Required work:
Any picture in the data below should be skipped, while every line is repeated exactly.

:::

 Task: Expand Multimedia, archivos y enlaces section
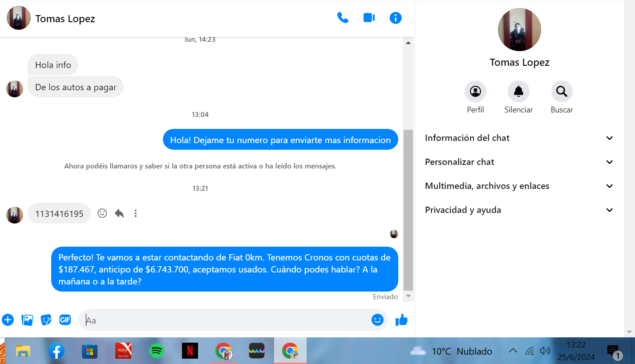tap(519, 186)
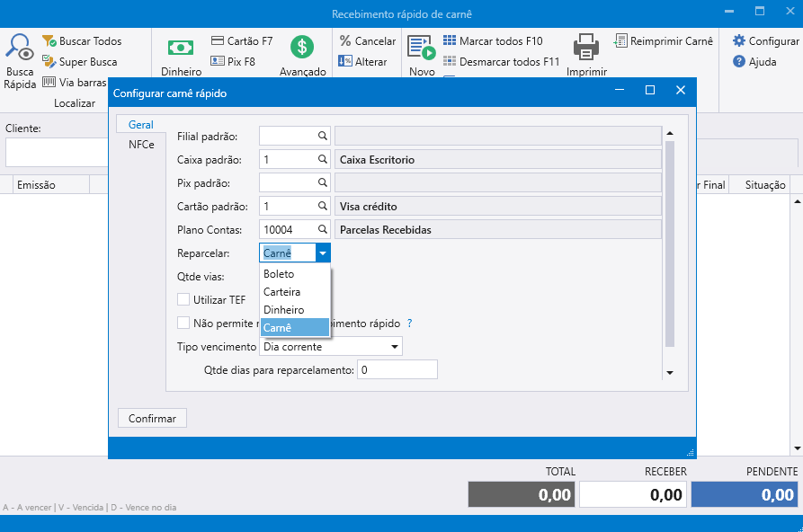Click the Qtde dias para reparcelamento field
This screenshot has height=532, width=803.
(397, 370)
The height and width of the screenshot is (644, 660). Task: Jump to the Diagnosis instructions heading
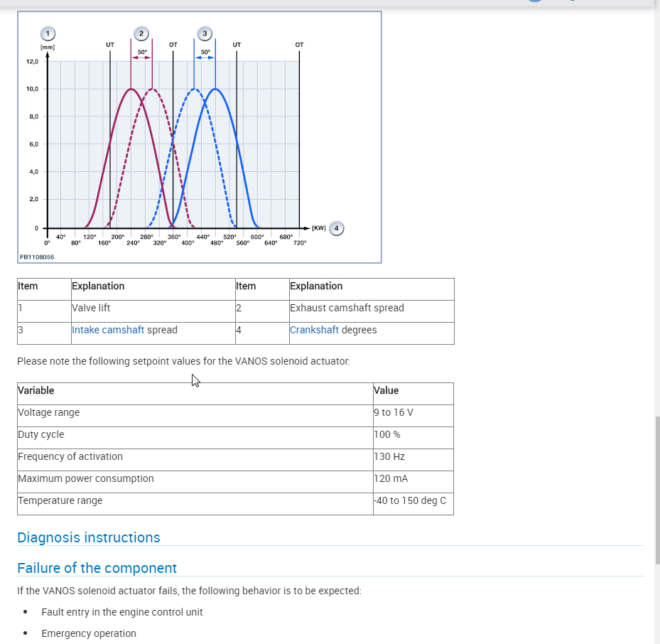pos(89,537)
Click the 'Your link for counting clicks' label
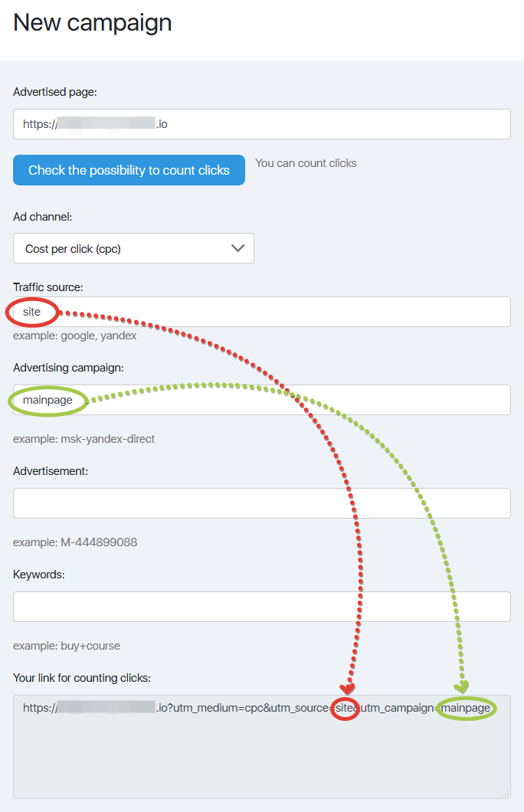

:::

Output of the task:
 Task: Expand Multimedia, archivos y enlaces section
tap(519, 186)
Click the Qtde dias para reparcelamento field
This screenshot has height=532, width=803.
(397, 370)
The height and width of the screenshot is (644, 660). Task: Jump to the Diagnosis instructions heading
pos(89,537)
Click the 'Your link for counting clicks' label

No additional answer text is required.